— start Given data —

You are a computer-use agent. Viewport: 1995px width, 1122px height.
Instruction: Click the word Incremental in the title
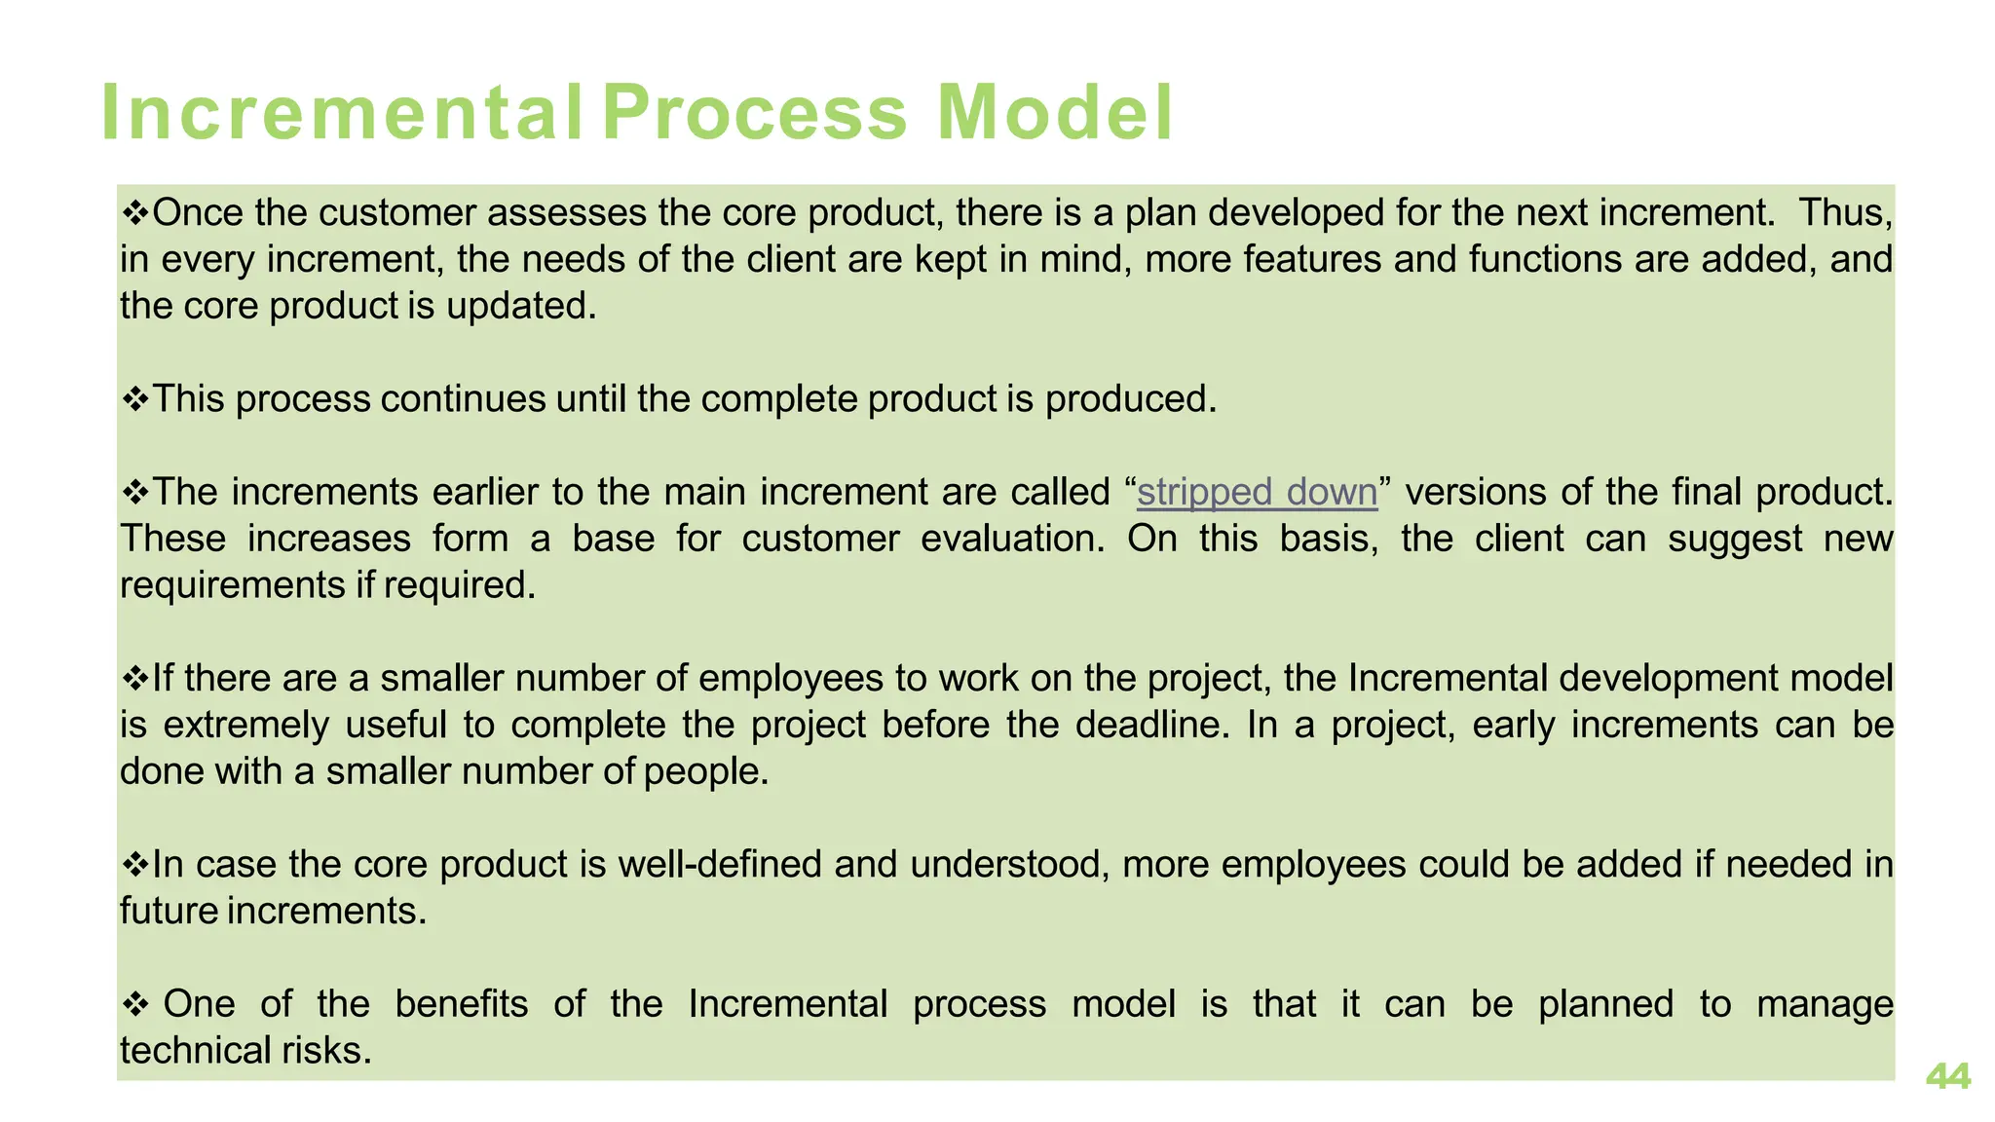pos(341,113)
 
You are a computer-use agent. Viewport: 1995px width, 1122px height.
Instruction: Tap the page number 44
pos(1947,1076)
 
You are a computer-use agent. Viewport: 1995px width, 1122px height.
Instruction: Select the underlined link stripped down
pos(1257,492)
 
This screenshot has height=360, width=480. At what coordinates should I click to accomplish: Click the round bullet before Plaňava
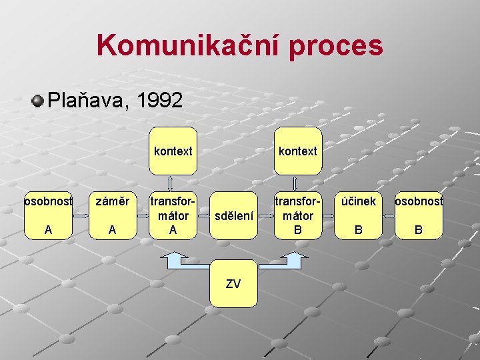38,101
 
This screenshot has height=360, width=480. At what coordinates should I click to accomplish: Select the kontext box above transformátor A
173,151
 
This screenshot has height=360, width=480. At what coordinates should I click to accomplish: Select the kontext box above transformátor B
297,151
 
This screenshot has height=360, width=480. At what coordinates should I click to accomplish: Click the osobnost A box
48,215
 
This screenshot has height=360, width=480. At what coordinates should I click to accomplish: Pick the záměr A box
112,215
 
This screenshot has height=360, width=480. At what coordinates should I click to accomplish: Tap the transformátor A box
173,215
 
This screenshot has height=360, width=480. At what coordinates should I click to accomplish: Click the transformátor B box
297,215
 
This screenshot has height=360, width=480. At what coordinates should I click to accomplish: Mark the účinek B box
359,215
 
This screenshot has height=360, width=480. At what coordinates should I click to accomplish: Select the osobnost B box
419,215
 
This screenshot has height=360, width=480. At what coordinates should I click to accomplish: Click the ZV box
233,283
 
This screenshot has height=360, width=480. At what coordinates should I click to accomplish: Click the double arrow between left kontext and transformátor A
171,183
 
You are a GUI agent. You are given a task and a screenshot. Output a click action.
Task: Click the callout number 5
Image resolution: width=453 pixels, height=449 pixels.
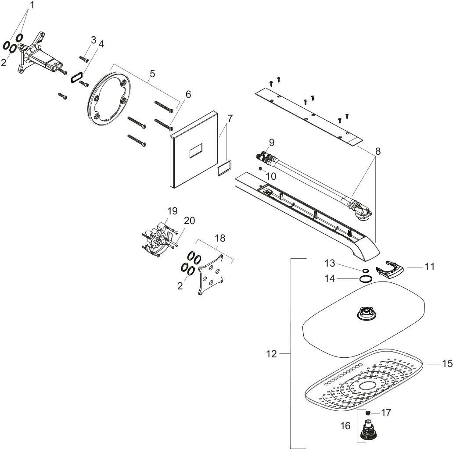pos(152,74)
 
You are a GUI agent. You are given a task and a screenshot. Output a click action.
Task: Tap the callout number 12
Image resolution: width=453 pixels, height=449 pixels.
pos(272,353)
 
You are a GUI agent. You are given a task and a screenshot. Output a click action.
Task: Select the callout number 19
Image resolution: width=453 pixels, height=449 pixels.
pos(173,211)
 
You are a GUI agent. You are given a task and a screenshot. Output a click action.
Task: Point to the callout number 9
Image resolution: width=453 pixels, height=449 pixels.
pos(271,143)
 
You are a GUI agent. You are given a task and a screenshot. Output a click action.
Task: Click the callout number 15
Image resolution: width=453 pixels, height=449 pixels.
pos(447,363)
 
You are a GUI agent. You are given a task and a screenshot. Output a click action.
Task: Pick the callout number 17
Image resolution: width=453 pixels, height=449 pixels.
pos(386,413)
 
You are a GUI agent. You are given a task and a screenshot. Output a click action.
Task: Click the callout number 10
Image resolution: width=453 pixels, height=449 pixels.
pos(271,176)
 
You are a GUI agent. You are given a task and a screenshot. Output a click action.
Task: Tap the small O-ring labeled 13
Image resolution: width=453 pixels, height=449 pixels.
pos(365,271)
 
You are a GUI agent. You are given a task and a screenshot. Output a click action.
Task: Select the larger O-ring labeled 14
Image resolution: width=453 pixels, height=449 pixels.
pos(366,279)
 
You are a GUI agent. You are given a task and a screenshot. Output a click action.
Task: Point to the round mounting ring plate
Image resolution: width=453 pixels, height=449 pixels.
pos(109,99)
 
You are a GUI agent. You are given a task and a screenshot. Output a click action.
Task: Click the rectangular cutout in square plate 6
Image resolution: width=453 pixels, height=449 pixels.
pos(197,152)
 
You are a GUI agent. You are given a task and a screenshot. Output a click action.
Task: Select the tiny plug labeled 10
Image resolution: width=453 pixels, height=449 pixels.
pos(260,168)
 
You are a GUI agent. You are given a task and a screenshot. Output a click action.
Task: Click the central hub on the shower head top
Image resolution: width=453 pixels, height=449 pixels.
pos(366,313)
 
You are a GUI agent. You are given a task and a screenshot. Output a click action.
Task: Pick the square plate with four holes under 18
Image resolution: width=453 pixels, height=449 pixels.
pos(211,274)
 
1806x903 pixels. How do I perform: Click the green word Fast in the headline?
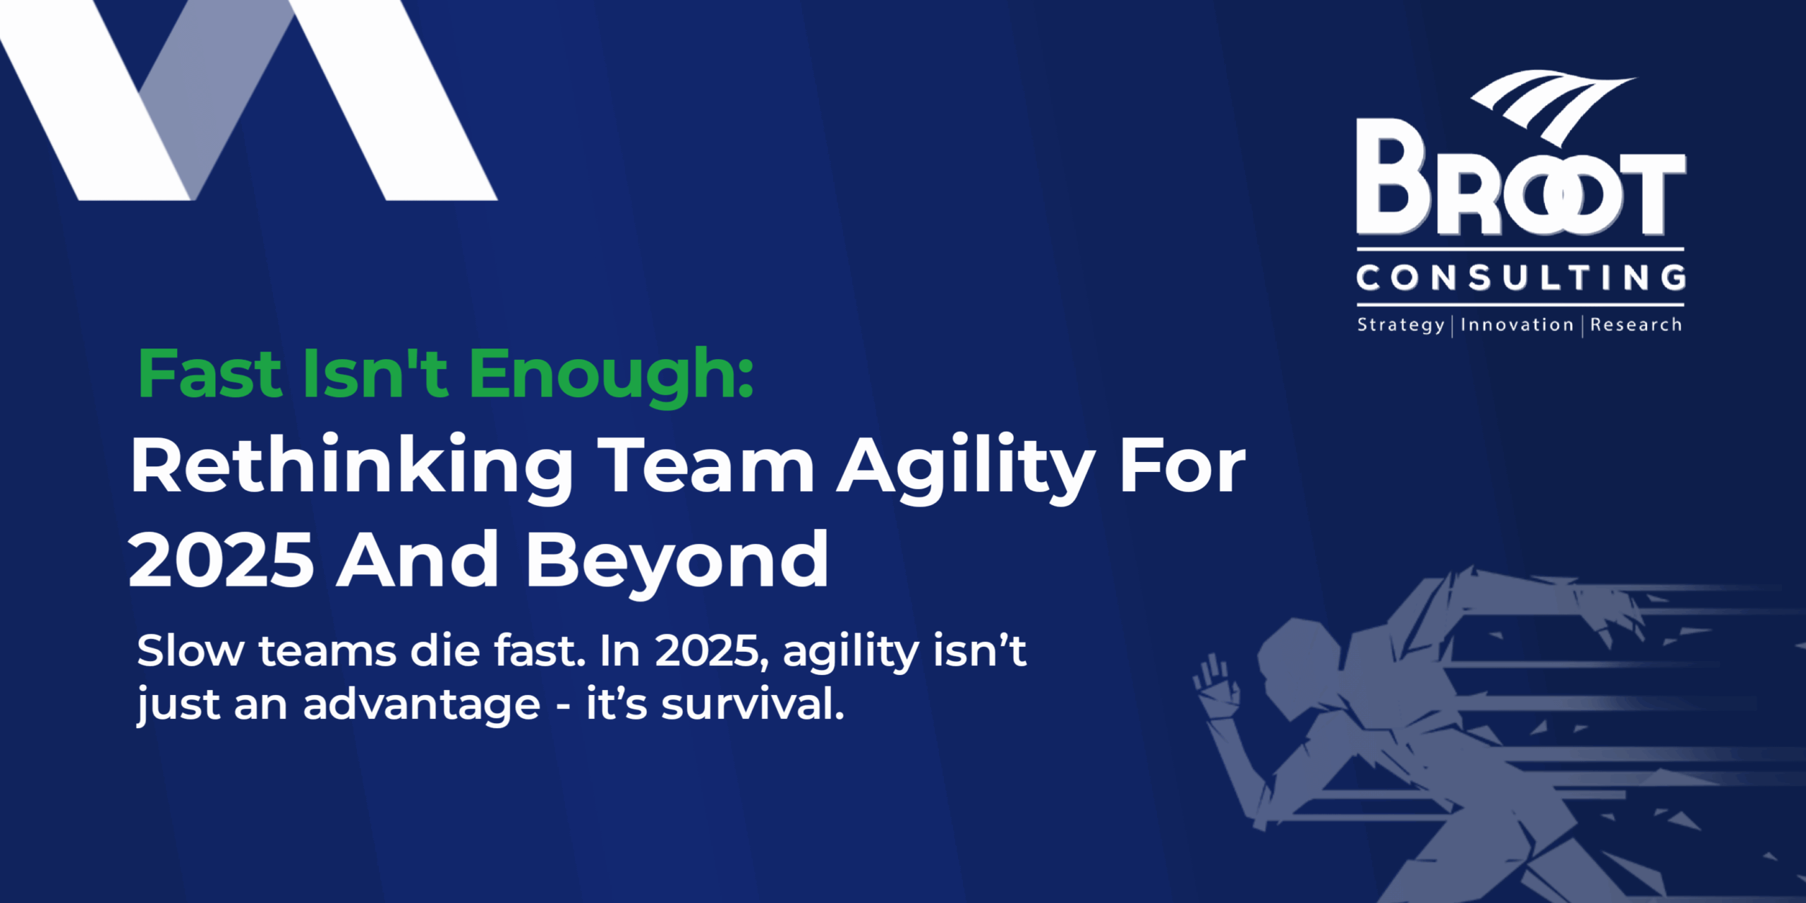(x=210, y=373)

— end Given data —

● Set problem
Please switch every "screenshot" to "screen image" in all the entries above, leave everything else unchanged, and omit the pictures from your copy.

● Written answer
You are a computer-use agent. Viewport: 1995px width, 1122px height.
Instruction: Click the word Incremental in the title
pos(341,113)
 
You are a computer-use agent. Viewport: 1995px width, 1122px height.
Instruction: Tap the page number 44
pos(1947,1076)
 
You are a computer-use agent. Viewport: 1995px width, 1122px height.
Instruction: Select the underlined link stripped down
pos(1257,492)
 
This screen image has height=360, width=480. At what coordinates should I click to accomplish: Click the round bullet before Plaňava
38,101
 
This screen image has height=360, width=480. At what coordinates should I click to accomplish: Select the kontext box above transformátor A
173,151
 
This screen image has height=360, width=480. At what coordinates should I click to accomplish: Select the kontext box above transformátor B
297,151
 
This screen image has height=360, width=480. At what coordinates should I click to accomplish: Click the osobnost A box
48,215
 
This screen image has height=360, width=480. At what coordinates should I click to accomplish: Pick the záměr A box
112,215
 
This screen image has height=360, width=480. At what coordinates should I click to accomplish: Tap the transformátor A box
173,215
 
This screen image has height=360, width=480. At what coordinates should I click to accomplish: Click the transformátor B box
297,215
 
This screen image has height=360, width=480. At what coordinates should I click to accomplish: Mark the účinek B box
359,215
 
This screen image has height=360, width=480. At what coordinates should I click to accomplish: Select the osobnost B box
419,215
 
This screen image has height=360, width=480. At what coordinates should I click to accomplish: Click the ZV box
233,283
 
This screen image has height=360, width=480. At what coordinates should I click to accomplish: Click the double arrow between left kontext and transformátor A
171,183
 
You are a GUI agent. You are given a task and a screen image. Output a click action.
Task: Click the callout number 5
Image resolution: width=453 pixels, height=449 pixels.
pos(152,74)
 
You are a GUI agent. You are given a task and a screen image. Output a click action.
Task: Tap the callout number 12
Image resolution: width=453 pixels, height=449 pixels.
pos(272,353)
 
You are a GUI agent. You are given a task and a screen image. Output a click action.
Task: Select the callout number 19
Image resolution: width=453 pixels, height=449 pixels.
pos(173,211)
 
You are a GUI agent. You are given a task and a screen image. Output a click action.
Task: Point to the callout number 9
Image resolution: width=453 pixels, height=449 pixels.
pos(271,143)
 
You are a GUI agent. You are given a task and a screen image. Output a click action.
Task: Click the callout number 15
Image resolution: width=453 pixels, height=449 pixels.
pos(447,363)
 
You are a GUI agent. You are given a task and a screen image. Output a click action.
Task: Pick the callout number 17
Image resolution: width=453 pixels, height=449 pixels.
pos(386,413)
 
You are a GUI agent. You are given a task and a screen image. Output a click action.
Task: Click the callout number 10
Image resolution: width=453 pixels, height=449 pixels.
pos(271,176)
 
You are a GUI agent. You are given a task and a screen image. Output a click action.
Task: Tap the small O-ring labeled 13
Image resolution: width=453 pixels, height=449 pixels.
pos(365,271)
 
You are a GUI agent. You are given a task and a screen image. Output a click action.
Task: Select the larger O-ring labeled 14
Image resolution: width=453 pixels, height=449 pixels.
pos(366,279)
 
You are a GUI agent. You are given a task and a screen image. Output a click action.
Task: Point to the round mounting ring plate
Image resolution: width=453 pixels, height=449 pixels.
pos(109,99)
 
You are a GUI agent. You are given a task and a screen image. Output a click action.
Task: Click the rectangular cutout in square plate 6
Image resolution: width=453 pixels, height=449 pixels.
pos(197,152)
 
You are a GUI agent. You are given a task and a screen image. Output a click action.
Task: Select the tiny plug labeled 10
Image resolution: width=453 pixels, height=449 pixels.
pos(260,168)
 
You are a GUI agent. You are given a task and a screen image. Output a click action.
Task: Click the central hub on the shower head top
Image resolution: width=453 pixels, height=449 pixels.
pos(366,313)
 
You are a GUI agent. You are given a task and a screen image. Output a click action.
Task: Pick the square plate with four holes under 18
Image resolution: width=453 pixels, height=449 pixels.
pos(211,274)
 
1806x903 pixels. How do I perform: Click the green word Fast in the headline?
(x=210, y=373)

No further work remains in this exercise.